Circuit Breaker Pattern
In a distributed system, a slow dependency is more dangerous than a dead one. A dead dependency fails immediately. A slow one holds threads open, exhausts connection pools, and causes the failure to propagate upstream — taking down services that had nothing to do with the original fault.
The circuit breaker pattern addresses this by detecting sustained failures and stopping calls to a failing dependency entirely, giving it time to recover while protecting everything upstream.
The Problem: Cascading Failure
Consider this service chain:
User Request → Service A → Service B → Service C → Database
Service C's database starts struggling. Queries that normally take 10ms are now taking 30 seconds.
- Service B sends requests to C. They hang for 30 seconds waiting for a response.
- Service B has a thread pool of 50 threads. Within seconds, all 50 are blocked on C.
- Service A sends requests to B. B's thread pool is exhausted — requests queue up.
- A's threads start piling up waiting for B.
- The entire system freezes. All user requests time out.
One slow database brought down three services. The failure propagated upstream because each service kept retrying into an already-overloaded dependency. More calls made recovery harder, not easier.
The Solution: Three States
A circuit breaker wraps every call to an external dependency and tracks its health. It operates as a state machine with three states.
Closed — normal operation
All requests pass through to the dependency. The breaker monitors the failure rate over a rolling window. When the failure rate or slow-call rate exceeds a configured threshold, the breaker trips and moves to Open.

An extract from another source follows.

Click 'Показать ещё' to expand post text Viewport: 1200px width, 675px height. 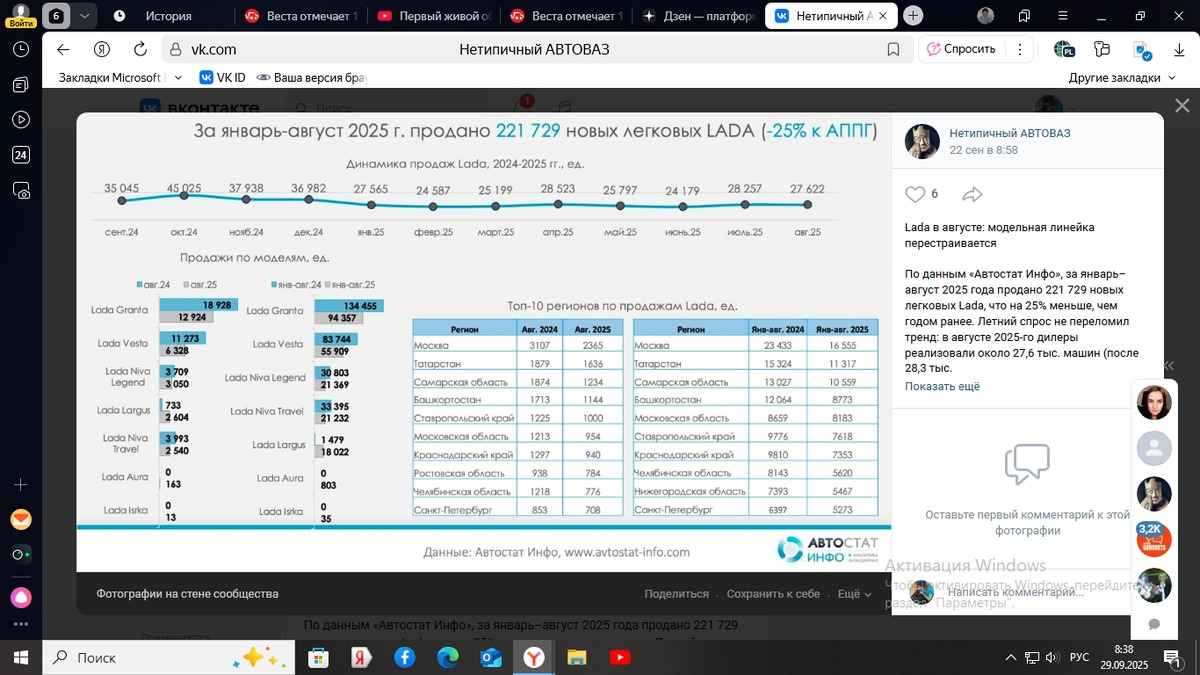(942, 387)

Threshold example: trip if >50% of the last 100 calls fail,
or if >50% take longer than 2 seconds
Open — failing fast
All requests are immediately rejected without making a network call. Callers receive an error in microseconds rather than waiting 30 seconds for a timeout. Two things happen:
- Calling services free up their threads immediately
- The failing dependency receives no new traffic and has a chance to recover
After a configured wait period (e.g., 60 seconds), the breaker moves to Half-Open.
Half-Open — probing
A small number of requests are allowed through as a probe. If they succeed, the dependency has recovered — the breaker closes. If they fail, the dependency is still unhealthy — the breaker opens again and the timeout resets.
State transitions:
CLOSED ──(failure rate ≥ threshold)──→ OPEN
OPEN ──(timeout expires)──────────→ HALF-OPEN
HALF-OPEN ──(probe succeeds)─────────→ CLOSED
HALF-OPEN ──(probe fails)────────────→ OPEN
Fallback behaviour
An open circuit does not have to return a bare error. Common fallback strategies:
- Return cached or stale data from the last successful response
- Return a safe default ("feature unavailable")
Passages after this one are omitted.